Exercise directions:
Among the lines below, take the one holding "Выборы-2026. Прайс-лист (137, 2320)", the one holding "En savoir plus (65, 2030)", and all lines between them. Set them down exactly.

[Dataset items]
__________________________________________________
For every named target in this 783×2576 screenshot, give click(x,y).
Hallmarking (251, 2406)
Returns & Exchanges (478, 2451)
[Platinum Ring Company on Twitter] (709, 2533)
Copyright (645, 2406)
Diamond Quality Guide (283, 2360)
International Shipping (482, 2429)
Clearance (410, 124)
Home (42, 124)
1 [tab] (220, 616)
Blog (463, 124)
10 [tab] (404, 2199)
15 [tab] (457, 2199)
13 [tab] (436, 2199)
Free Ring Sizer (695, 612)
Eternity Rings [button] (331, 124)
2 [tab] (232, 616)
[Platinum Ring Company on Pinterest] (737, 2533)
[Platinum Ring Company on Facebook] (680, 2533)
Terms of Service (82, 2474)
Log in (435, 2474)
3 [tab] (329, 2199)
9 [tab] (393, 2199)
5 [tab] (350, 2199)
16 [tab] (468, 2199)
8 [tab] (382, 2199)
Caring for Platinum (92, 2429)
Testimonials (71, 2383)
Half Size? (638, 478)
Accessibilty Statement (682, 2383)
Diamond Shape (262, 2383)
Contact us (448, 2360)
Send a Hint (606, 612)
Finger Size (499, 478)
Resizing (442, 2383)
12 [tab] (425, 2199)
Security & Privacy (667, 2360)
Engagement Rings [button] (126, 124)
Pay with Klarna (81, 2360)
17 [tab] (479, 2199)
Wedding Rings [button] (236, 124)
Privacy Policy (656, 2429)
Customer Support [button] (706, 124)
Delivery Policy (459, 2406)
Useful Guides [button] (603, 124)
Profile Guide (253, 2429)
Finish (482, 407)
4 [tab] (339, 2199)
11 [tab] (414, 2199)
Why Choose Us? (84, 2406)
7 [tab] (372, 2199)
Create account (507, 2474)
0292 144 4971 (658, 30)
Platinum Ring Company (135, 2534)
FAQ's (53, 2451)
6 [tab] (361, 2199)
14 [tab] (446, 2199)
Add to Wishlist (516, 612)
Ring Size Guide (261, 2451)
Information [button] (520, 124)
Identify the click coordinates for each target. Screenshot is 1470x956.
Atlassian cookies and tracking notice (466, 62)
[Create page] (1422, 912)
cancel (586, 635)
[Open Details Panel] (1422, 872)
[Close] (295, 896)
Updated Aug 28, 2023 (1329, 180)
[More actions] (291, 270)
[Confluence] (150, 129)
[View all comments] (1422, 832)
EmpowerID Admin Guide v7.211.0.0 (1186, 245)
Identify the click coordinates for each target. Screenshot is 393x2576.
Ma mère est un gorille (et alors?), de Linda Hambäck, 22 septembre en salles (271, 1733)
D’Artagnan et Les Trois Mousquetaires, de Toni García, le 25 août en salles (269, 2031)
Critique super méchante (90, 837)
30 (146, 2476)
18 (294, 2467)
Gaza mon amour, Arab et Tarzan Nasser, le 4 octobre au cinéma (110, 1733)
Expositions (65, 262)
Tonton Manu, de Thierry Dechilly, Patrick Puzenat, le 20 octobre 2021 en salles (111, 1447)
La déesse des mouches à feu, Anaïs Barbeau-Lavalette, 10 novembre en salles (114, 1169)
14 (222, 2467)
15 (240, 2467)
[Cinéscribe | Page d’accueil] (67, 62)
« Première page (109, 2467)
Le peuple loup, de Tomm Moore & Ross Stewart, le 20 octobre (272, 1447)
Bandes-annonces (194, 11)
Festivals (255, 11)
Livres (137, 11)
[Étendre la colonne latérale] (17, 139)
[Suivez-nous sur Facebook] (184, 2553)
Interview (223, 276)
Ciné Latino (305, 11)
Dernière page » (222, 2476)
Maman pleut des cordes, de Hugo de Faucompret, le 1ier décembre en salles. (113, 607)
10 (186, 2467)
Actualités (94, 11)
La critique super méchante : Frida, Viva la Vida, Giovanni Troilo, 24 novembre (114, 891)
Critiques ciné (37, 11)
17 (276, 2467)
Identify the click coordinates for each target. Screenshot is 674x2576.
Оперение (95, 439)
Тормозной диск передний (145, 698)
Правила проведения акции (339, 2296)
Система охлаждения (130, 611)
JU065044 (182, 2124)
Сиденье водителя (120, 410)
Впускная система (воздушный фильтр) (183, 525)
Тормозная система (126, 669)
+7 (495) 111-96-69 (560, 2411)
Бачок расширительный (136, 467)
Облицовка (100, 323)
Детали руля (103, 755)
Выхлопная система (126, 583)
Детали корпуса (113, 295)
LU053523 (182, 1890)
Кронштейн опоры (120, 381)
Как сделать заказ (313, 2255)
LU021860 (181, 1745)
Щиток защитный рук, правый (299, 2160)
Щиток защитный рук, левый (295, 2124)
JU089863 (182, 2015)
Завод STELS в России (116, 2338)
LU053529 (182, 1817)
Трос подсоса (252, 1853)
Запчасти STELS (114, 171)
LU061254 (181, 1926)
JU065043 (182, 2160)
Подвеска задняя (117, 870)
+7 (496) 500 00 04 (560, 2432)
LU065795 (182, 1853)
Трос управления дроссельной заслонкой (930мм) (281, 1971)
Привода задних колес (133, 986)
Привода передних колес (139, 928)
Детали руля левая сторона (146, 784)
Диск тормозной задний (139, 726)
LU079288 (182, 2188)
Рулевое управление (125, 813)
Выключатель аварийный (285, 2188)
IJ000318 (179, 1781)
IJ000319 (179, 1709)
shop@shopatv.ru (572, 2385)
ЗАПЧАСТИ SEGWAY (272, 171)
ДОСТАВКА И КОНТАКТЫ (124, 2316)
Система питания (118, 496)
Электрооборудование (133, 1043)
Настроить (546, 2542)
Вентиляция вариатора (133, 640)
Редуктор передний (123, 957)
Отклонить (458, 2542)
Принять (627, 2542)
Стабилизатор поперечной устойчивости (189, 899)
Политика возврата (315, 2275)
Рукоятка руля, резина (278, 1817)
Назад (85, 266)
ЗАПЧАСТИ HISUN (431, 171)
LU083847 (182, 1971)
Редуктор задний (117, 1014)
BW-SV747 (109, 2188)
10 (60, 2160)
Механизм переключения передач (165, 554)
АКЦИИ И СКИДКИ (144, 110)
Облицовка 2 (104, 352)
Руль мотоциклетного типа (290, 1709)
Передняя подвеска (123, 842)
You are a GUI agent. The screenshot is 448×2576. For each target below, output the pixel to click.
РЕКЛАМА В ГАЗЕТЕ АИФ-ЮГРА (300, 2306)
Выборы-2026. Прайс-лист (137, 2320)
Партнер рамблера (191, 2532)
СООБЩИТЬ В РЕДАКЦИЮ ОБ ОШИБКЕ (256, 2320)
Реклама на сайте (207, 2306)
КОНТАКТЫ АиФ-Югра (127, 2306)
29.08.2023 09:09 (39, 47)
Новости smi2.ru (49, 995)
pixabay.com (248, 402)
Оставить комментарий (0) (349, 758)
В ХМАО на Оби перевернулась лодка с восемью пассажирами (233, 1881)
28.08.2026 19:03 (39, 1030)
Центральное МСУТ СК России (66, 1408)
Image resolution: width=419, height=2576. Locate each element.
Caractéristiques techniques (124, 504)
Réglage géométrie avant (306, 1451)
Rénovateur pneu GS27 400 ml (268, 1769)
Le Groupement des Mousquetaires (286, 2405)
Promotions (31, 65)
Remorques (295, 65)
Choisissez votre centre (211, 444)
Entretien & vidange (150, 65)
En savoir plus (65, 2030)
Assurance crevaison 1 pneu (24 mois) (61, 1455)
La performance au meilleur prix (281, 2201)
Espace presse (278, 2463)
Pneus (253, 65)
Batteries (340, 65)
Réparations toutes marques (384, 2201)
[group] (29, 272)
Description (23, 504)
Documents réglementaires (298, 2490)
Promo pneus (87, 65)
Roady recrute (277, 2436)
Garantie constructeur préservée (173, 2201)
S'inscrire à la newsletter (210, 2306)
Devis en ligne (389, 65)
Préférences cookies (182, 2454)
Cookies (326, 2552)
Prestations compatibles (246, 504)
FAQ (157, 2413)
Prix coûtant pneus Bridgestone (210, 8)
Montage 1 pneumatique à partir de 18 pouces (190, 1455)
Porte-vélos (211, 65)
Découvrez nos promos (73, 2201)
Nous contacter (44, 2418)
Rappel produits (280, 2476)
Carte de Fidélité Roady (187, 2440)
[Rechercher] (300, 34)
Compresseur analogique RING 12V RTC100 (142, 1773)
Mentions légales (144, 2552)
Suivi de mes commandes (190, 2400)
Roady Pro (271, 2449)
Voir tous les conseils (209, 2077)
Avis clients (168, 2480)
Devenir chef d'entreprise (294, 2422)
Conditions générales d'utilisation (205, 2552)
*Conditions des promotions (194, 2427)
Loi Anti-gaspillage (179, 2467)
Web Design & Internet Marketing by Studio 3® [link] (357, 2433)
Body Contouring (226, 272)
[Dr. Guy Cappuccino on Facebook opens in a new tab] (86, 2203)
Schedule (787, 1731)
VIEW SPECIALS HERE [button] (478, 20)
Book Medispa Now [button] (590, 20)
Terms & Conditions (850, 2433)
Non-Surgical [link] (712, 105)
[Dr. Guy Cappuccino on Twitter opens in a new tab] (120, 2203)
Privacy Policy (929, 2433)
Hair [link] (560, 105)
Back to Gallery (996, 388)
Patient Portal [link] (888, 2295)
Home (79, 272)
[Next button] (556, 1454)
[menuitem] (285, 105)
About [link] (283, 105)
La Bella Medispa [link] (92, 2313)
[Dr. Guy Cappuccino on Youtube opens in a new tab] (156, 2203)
__________________________________________________
Written answer:
Выборы-2026. Прайс-лист (137, 2320)
Партнер рамблера (191, 2532)
СООБЩИТЬ В РЕДАКЦИЮ ОБ ОШИБКЕ (256, 2320)
Реклама на сайте (207, 2306)
КОНТАКТЫ АиФ-Югра (127, 2306)
29.08.2023 09:09 (39, 47)
Новости smi2.ru (49, 995)
pixabay.com (248, 402)
Оставить комментарий (0) (349, 758)
В ХМАО на Оби перевернулась лодка с восемью пассажирами (233, 1881)
28.08.2026 19:03 (39, 1030)
Центральное МСУТ СК России (66, 1408)
Image resolution: width=419, height=2576. Locate each element.
Caractéristiques techniques (124, 504)
Réglage géométrie avant (306, 1451)
Rénovateur pneu GS27 400 ml (268, 1769)
Le Groupement des Mousquetaires (286, 2405)
Promotions (31, 65)
Remorques (295, 65)
Choisissez votre centre (211, 444)
Entretien & vidange (150, 65)
En savoir plus (65, 2030)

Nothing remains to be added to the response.